- [Task requirements] Could you render the listing, starting at the line that contains "1352x700 pixels." and ending at the line that contains "coord(514,1068)", as a Markdown table with the columns "Row" and "Line", with one numbered row per line and no blank lines?

-=-=-

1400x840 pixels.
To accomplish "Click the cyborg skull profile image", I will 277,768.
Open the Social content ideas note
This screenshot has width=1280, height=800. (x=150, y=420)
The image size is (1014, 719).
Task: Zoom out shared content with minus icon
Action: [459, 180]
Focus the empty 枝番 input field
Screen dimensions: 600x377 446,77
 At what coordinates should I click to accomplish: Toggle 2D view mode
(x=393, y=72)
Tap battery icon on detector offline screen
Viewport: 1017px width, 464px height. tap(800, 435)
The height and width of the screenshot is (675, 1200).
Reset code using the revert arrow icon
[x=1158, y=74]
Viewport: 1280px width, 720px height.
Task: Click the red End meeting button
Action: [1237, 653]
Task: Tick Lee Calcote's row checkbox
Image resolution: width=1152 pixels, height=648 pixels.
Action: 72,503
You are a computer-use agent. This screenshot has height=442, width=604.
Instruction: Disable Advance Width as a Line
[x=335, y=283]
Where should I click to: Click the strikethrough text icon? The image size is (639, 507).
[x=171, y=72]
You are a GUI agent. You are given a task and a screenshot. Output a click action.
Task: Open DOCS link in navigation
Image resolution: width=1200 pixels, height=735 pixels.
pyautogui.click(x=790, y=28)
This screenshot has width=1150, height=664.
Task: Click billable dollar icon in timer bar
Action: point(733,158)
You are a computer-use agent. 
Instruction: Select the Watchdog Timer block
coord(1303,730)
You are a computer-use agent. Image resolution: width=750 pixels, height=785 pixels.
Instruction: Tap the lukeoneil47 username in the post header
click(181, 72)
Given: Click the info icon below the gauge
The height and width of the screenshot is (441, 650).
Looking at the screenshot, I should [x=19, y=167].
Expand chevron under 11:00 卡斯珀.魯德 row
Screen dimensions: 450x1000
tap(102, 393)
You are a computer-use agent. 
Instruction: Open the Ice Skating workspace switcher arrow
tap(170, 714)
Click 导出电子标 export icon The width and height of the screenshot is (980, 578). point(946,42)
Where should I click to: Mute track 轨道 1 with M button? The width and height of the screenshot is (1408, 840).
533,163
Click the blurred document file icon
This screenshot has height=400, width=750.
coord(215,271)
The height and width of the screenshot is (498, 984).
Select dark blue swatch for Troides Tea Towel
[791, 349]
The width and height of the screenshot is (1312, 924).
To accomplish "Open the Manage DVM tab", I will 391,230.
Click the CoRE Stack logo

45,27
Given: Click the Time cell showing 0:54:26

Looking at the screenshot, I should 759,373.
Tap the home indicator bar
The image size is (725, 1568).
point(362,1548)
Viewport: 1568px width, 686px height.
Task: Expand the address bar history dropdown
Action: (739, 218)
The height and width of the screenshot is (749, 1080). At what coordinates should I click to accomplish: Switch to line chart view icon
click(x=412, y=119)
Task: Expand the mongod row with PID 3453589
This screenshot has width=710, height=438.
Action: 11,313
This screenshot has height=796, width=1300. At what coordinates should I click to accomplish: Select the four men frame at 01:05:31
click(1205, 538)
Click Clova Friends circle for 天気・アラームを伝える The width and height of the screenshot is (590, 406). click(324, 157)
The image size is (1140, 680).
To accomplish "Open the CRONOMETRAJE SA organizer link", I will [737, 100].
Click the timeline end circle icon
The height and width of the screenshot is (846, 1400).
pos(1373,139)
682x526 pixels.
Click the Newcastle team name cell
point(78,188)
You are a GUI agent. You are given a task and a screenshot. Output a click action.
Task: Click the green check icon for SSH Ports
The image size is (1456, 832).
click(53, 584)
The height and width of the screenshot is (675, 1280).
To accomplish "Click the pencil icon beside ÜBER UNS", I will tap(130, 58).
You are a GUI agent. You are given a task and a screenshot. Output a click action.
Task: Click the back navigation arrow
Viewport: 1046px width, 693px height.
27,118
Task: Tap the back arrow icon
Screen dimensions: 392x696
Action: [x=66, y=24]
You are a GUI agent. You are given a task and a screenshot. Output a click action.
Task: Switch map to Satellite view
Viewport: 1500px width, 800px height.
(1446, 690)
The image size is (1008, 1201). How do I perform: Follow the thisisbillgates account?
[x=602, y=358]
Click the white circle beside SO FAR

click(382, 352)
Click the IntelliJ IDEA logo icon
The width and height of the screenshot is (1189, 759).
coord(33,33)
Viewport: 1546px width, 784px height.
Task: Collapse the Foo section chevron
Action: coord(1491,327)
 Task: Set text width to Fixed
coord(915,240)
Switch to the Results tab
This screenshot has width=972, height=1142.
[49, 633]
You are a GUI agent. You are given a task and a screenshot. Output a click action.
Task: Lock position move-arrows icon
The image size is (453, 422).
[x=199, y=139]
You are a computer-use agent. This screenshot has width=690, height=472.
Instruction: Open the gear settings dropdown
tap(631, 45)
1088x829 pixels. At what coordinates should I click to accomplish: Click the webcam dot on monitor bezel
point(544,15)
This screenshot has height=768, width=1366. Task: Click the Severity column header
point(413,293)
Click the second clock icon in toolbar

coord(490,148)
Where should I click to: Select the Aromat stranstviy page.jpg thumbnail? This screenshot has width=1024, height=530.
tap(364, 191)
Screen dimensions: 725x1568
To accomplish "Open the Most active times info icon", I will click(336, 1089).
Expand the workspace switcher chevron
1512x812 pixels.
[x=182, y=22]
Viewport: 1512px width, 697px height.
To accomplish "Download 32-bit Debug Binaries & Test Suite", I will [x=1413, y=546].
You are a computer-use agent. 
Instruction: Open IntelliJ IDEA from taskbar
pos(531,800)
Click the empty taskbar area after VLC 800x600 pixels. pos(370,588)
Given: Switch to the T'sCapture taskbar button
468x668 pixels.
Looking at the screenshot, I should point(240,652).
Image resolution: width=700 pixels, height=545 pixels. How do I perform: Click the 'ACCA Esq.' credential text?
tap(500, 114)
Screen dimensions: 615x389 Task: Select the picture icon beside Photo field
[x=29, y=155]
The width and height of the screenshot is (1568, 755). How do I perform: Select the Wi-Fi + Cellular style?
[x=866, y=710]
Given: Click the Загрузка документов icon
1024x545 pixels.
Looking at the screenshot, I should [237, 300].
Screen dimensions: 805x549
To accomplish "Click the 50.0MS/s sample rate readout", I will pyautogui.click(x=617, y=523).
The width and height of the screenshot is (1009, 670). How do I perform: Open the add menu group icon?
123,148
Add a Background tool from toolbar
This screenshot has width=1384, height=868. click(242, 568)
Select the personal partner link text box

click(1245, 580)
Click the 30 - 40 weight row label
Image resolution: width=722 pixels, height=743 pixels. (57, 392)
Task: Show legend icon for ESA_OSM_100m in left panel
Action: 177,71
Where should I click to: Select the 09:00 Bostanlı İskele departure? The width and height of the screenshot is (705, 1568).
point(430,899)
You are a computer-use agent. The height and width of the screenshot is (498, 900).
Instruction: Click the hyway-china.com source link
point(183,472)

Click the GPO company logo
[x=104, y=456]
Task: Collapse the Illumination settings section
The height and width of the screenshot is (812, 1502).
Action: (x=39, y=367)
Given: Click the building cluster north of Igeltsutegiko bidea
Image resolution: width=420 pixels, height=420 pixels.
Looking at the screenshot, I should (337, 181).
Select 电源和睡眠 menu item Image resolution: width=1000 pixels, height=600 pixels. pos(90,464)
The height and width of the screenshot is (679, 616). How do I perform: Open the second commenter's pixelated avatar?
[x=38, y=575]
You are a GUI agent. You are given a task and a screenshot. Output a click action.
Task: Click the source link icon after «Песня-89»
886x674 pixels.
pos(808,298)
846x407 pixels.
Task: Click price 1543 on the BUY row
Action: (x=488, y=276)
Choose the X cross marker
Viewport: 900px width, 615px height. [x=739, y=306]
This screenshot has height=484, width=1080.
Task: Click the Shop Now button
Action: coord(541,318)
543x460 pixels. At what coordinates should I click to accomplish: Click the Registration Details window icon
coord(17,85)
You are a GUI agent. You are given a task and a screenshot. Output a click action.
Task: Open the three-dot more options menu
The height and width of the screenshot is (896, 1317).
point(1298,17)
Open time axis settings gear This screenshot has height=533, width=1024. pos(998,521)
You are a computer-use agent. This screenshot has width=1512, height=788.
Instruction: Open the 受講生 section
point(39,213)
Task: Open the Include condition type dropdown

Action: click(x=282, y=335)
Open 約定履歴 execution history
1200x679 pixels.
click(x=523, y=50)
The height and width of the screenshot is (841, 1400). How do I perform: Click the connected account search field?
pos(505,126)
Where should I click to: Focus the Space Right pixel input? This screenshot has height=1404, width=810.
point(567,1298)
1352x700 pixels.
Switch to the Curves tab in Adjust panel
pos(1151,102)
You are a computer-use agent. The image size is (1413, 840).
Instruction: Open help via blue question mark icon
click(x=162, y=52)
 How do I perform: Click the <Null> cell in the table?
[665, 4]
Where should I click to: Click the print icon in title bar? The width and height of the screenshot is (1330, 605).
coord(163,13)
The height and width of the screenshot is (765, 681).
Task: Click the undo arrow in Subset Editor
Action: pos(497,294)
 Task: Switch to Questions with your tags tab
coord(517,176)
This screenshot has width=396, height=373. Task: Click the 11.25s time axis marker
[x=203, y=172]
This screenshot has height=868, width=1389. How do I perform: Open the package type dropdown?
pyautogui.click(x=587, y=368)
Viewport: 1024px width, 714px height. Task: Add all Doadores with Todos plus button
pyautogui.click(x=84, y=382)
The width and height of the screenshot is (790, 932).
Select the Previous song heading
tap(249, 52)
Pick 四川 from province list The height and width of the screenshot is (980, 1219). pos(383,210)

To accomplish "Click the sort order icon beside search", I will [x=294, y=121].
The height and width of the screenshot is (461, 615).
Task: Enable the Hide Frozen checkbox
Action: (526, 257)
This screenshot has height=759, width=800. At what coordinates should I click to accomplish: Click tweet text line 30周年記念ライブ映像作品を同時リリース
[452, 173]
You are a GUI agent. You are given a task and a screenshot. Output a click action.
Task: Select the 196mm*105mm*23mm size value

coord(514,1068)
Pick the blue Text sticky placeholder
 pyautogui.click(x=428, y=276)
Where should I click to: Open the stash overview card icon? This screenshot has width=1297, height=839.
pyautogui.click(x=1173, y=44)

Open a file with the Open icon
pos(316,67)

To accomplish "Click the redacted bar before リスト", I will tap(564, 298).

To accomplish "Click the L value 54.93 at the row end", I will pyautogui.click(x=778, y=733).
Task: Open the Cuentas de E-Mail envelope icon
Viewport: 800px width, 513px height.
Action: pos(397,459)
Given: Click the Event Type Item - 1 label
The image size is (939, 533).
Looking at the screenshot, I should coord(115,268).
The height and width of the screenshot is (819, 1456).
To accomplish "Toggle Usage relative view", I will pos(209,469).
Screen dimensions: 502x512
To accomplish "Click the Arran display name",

-=-=-

- [Correct output]
| Row | Line |
|---|---|
| 1 | 1352x700 pixels. |
| 2 | Switch to the Curves tab in Adjust panel |
| 3 | pos(1151,102) |
| 4 | You are a computer-use agent. The image size is (1413, 840). |
| 5 | Instruction: Open help via blue question mark icon |
| 6 | click(x=162, y=52) |
| 7 |  How do I perform: Click the <Null> cell in the table? |
| 8 | [665, 4] |
| 9 | Where should I click to: Click the print icon in title bar? The width and height of the screenshot is (1330, 605). |
| 10 | coord(163,13) |
| 11 | The height and width of the screenshot is (765, 681). |
| 12 | Task: Click the undo arrow in Subset Editor |
| 13 | Action: pos(497,294) |
| 14 |  Task: Switch to Questions with your tags tab |
| 15 | coord(517,176) |
| 16 | This screenshot has width=396, height=373. Task: Click the 11.25s time axis marker |
| 17 | [x=203, y=172] |
| 18 | This screenshot has height=868, width=1389. How do I perform: Open the package type dropdown? |
| 19 | pyautogui.click(x=587, y=368) |
| 20 | Viewport: 1024px width, 714px height. Task: Add all Doadores with Todos plus button |
| 21 | pyautogui.click(x=84, y=382) |
| 22 | The width and height of the screenshot is (790, 932). |
| 23 | Select the Previous song heading |
| 24 | tap(249, 52) |
| 25 | Pick 四川 from province list The height and width of the screenshot is (980, 1219). pos(383,210) |
| 26 | To accomplish "Click the sort order icon beside search", I will [x=294, y=121]. |
| 27 | The height and width of the screenshot is (461, 615). |
| 28 | Task: Enable the Hide Frozen checkbox |
| 29 | Action: (526, 257) |
| 30 | This screenshot has height=759, width=800. At what coordinates should I click to accomplish: Click tweet text line 30周年記念ライブ映像作品を同時リリース |
| 31 | [452, 173] |
| 32 | You are a GUI agent. You are given a task and a screenshot. Output a click action. |
| 33 | Task: Select the 196mm*105mm*23mm size value |
| 34 | coord(514,1068) |